**Exercise brief:** Please output exactly the lines from the one containing "Given: Open Products under Catalogues" through the end of the records below, leaving out any pictures.

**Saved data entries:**
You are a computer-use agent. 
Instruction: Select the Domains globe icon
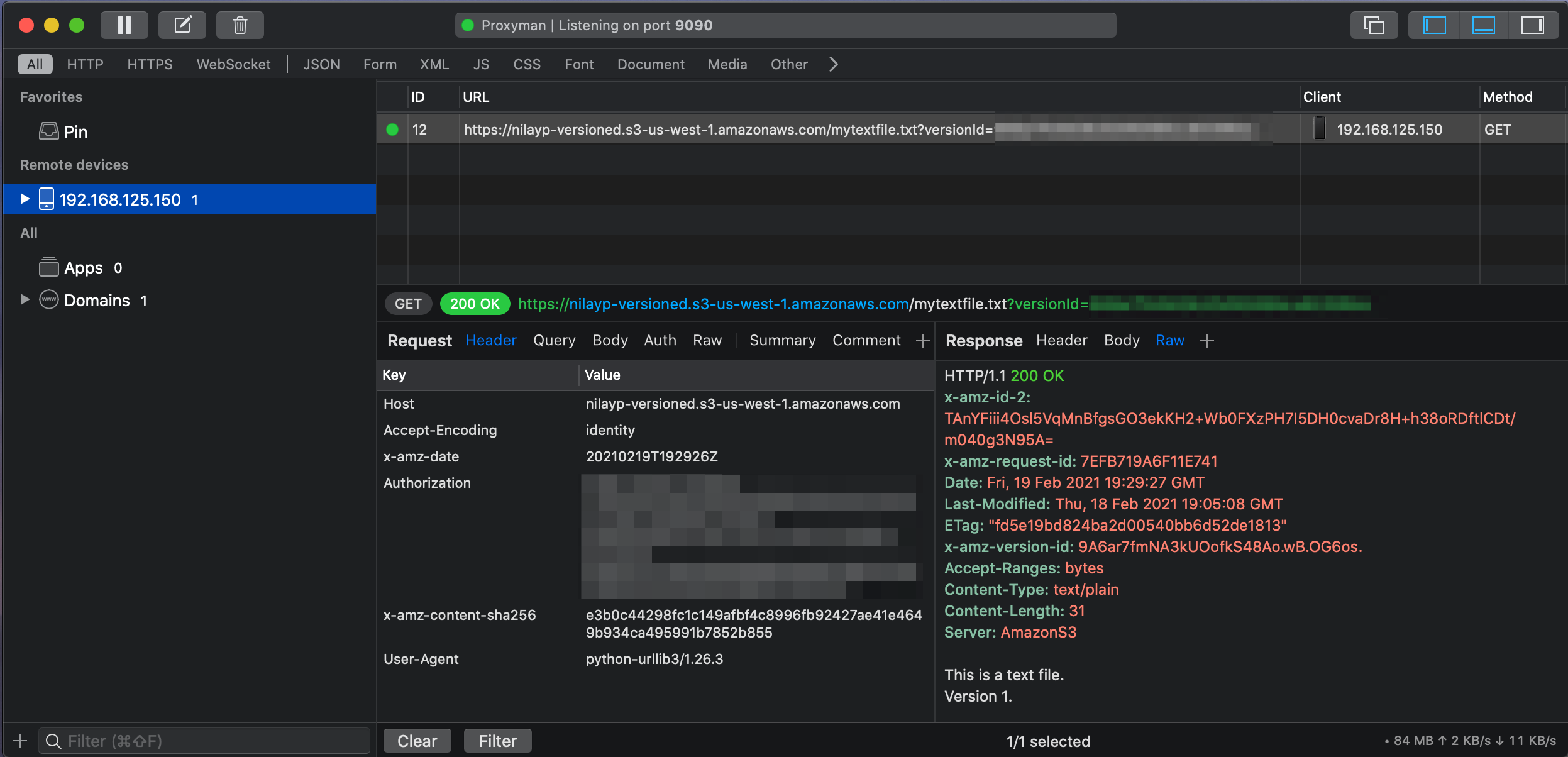point(48,300)
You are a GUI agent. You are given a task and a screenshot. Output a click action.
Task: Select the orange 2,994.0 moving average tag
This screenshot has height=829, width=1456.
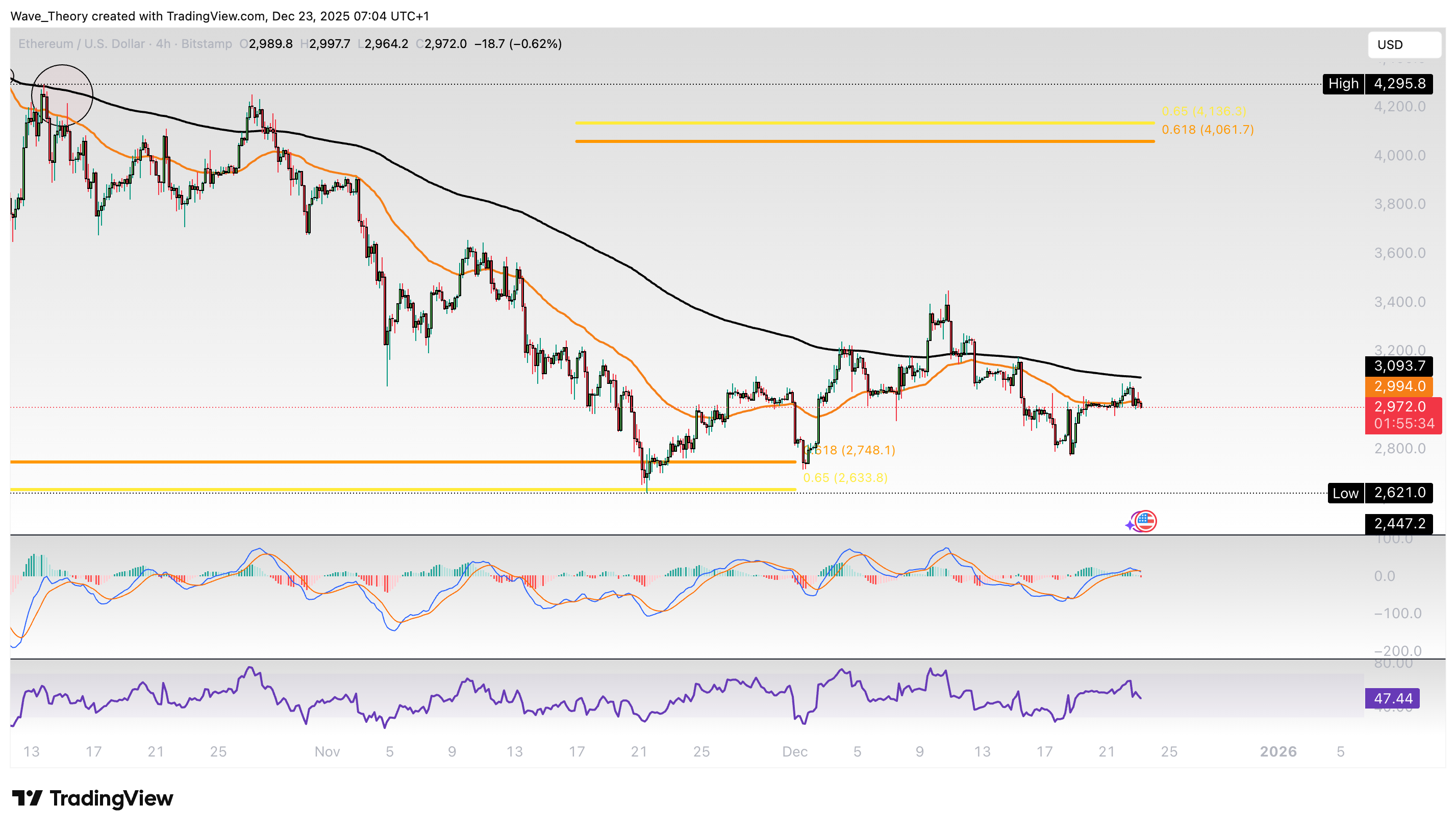click(x=1398, y=386)
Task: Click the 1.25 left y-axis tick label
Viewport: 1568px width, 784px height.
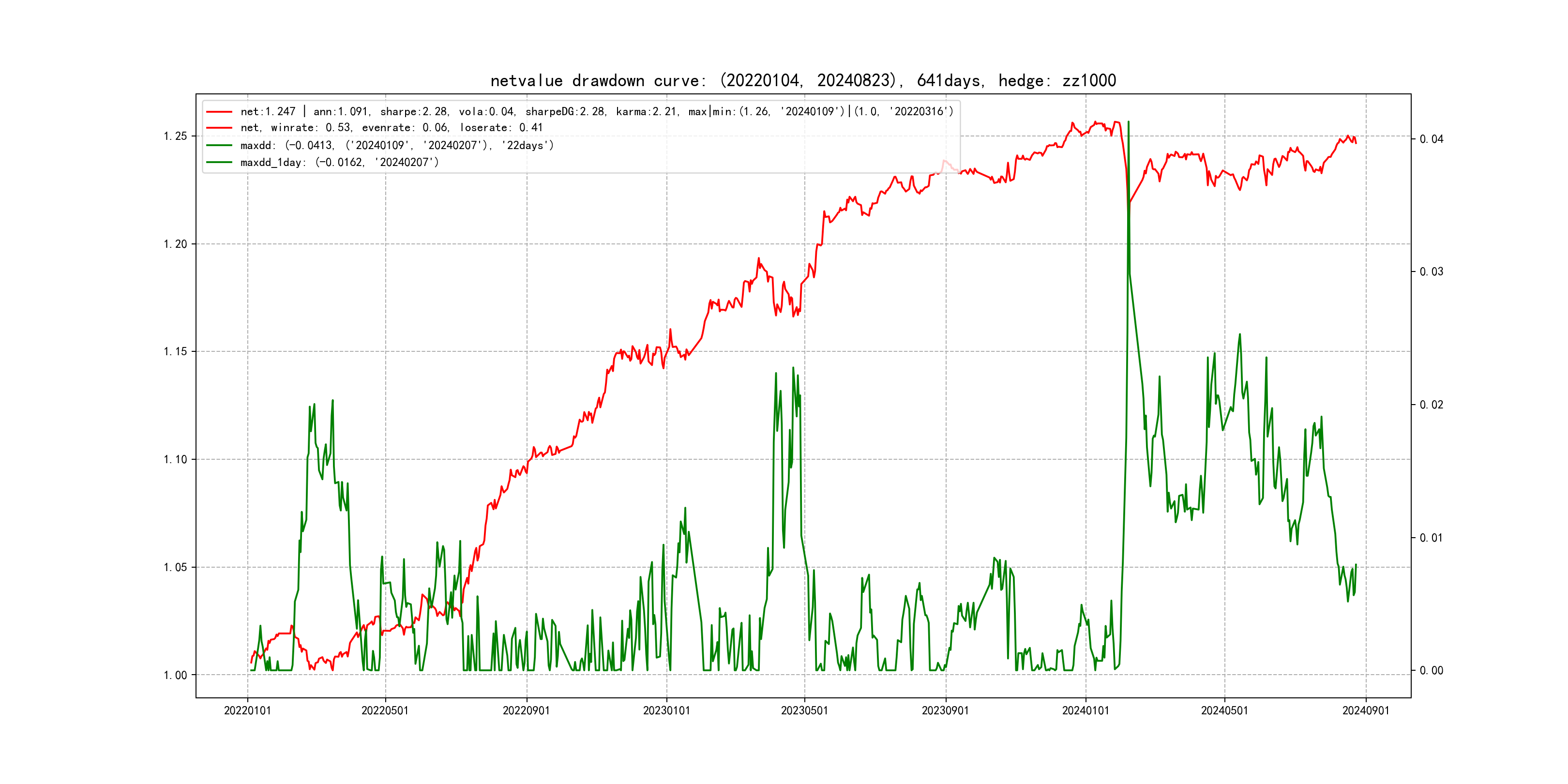Action: click(x=175, y=136)
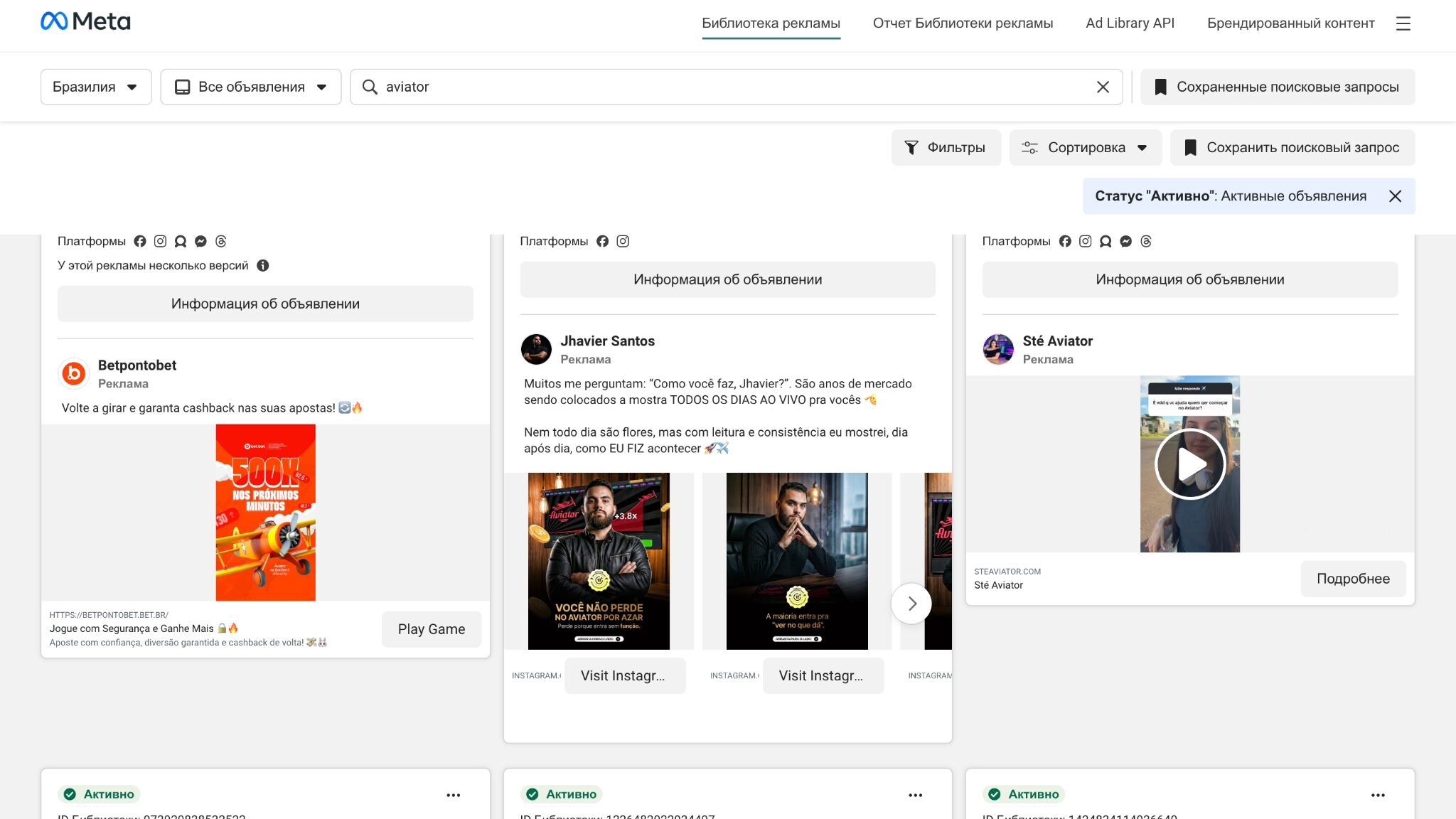Expand the Сортировка dropdown

1085,147
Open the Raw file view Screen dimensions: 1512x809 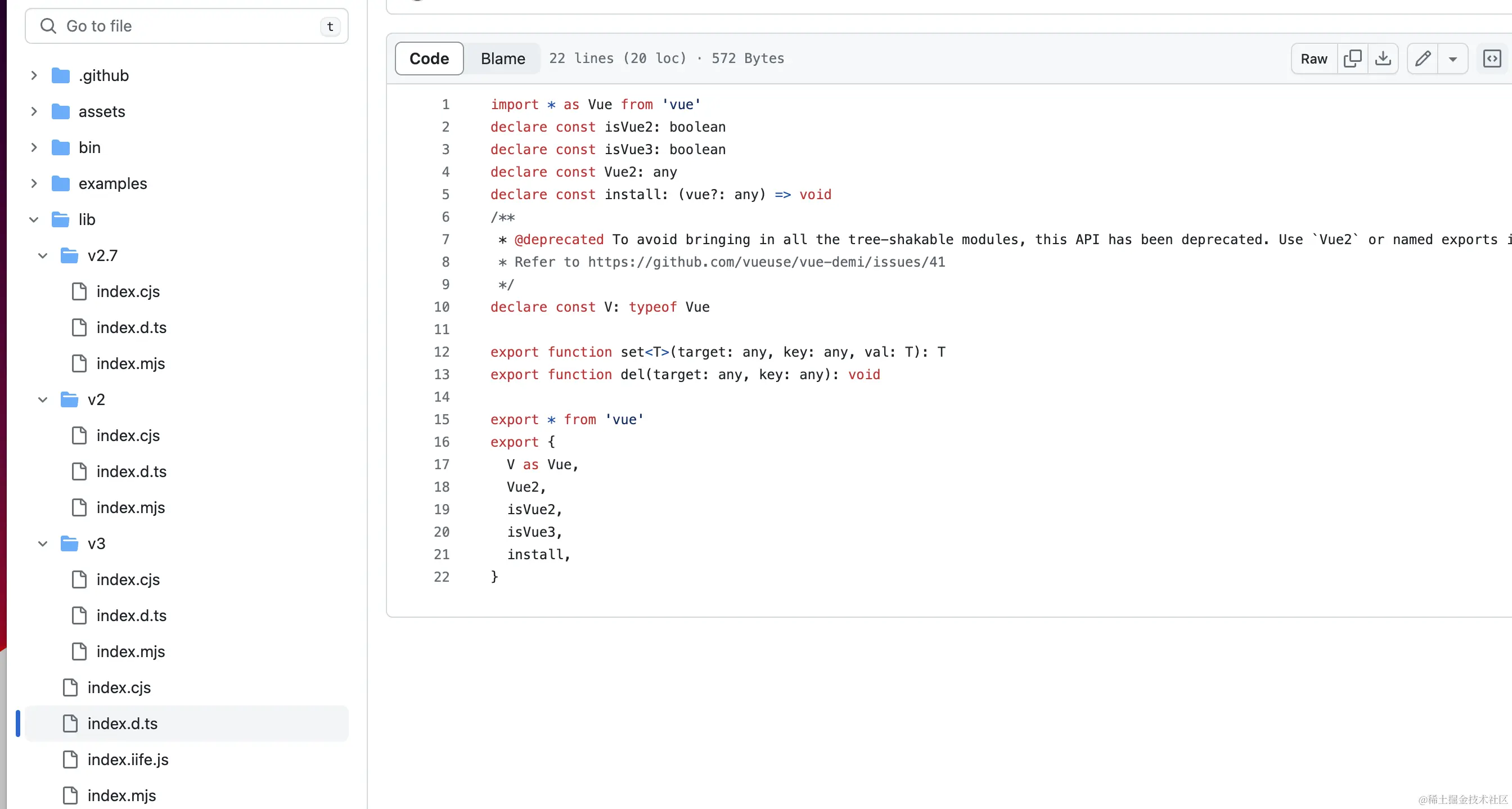(1313, 58)
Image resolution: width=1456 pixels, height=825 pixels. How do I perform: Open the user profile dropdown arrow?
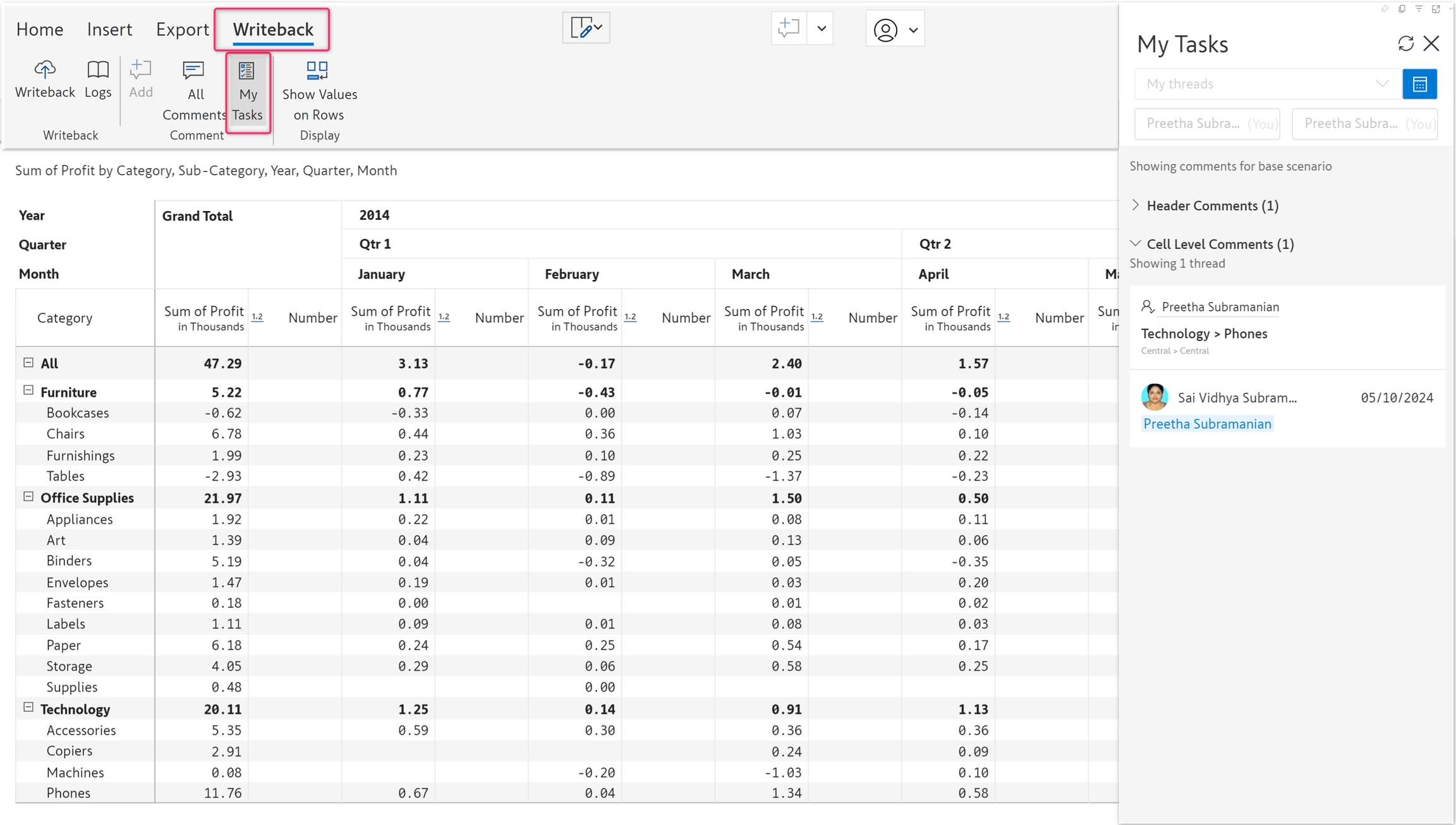click(x=913, y=30)
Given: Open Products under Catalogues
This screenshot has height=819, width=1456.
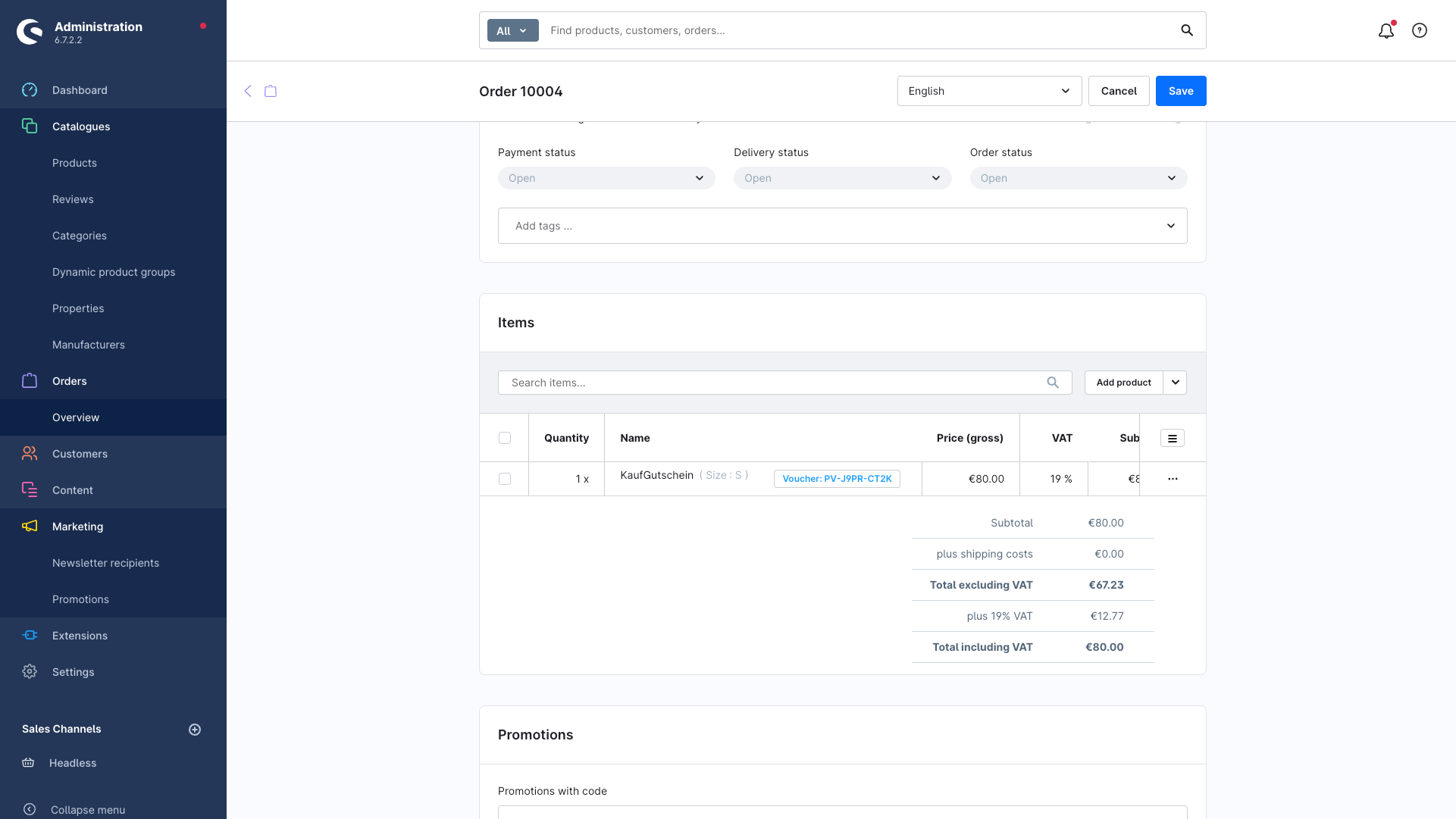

**Output for this task:**
Given: Open Products under Catalogues
This screenshot has height=819, width=1456.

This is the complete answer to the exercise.